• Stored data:
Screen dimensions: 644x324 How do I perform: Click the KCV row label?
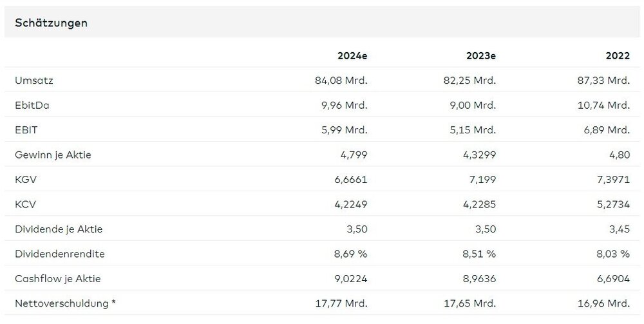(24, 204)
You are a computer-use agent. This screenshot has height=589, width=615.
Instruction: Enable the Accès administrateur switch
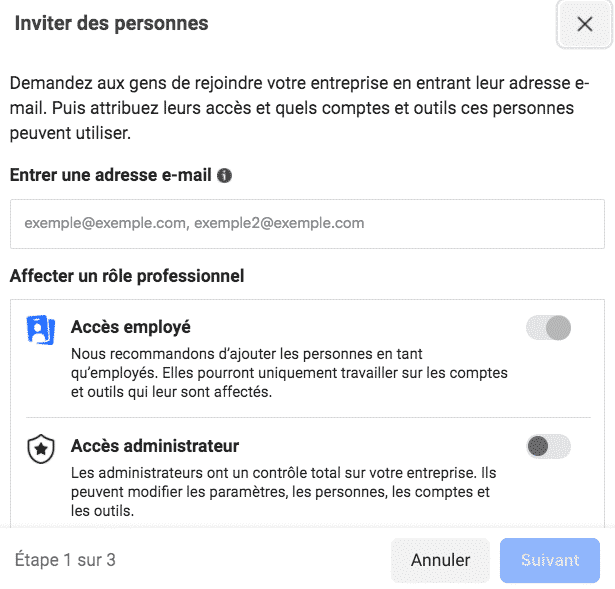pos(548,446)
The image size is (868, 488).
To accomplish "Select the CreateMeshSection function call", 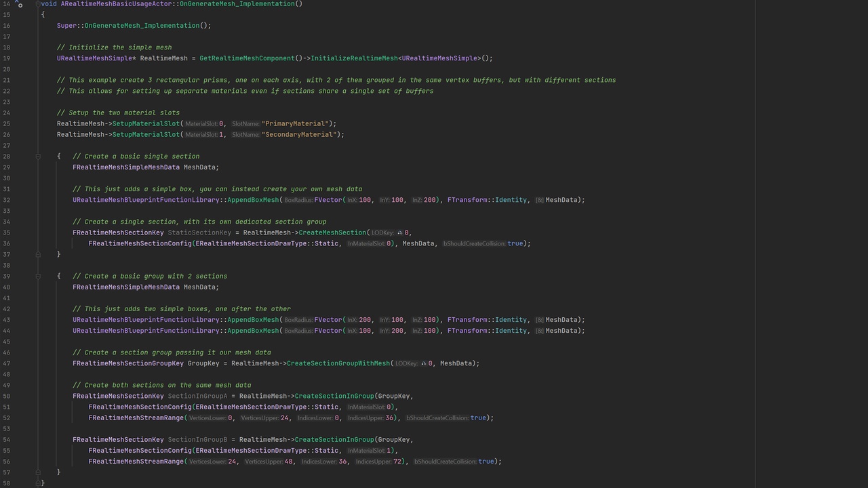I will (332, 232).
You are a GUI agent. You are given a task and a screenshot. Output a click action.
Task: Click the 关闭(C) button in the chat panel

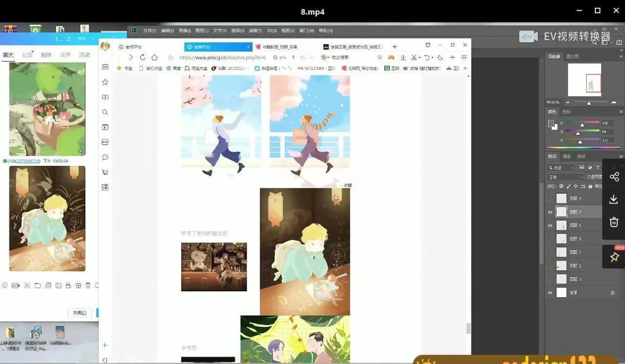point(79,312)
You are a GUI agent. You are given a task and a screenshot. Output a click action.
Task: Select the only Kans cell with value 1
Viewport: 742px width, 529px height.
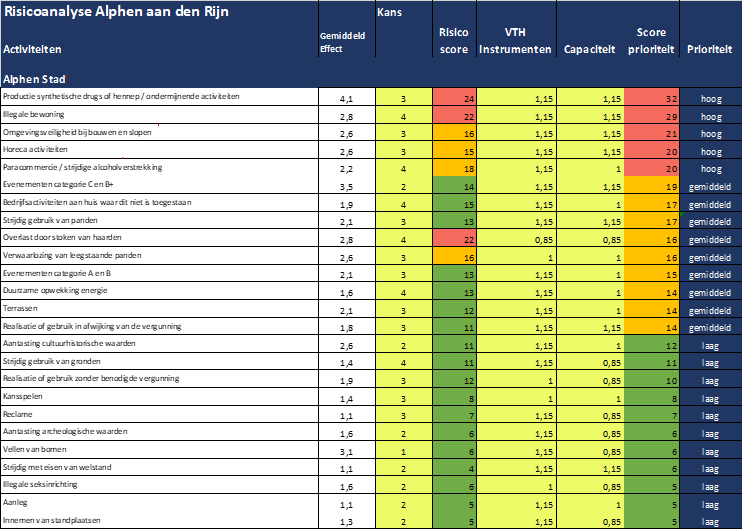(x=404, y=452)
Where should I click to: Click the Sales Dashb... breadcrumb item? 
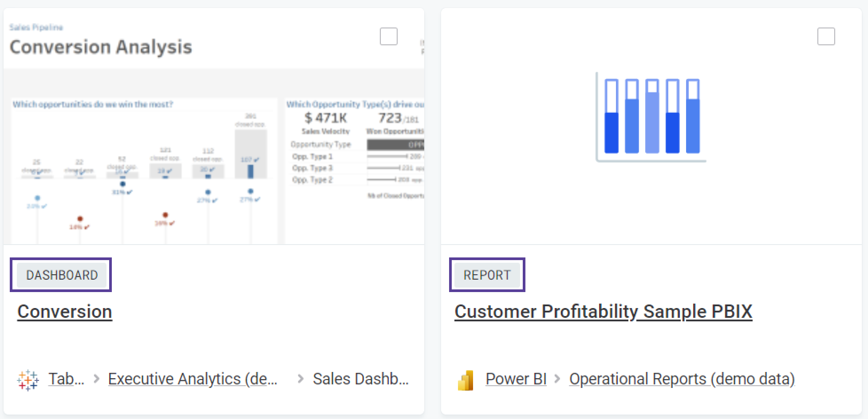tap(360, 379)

• About this task:
Exact copy required, pictures excluded: the lines from the one holding "Viewport: 742px width, 529px height." through the last line of the data, both ends included.

• Result:
Viewport: 742px width, 529px height.
(x=404, y=452)
Where should I click to: Click the Sales Dashb... breadcrumb item? 
tap(360, 379)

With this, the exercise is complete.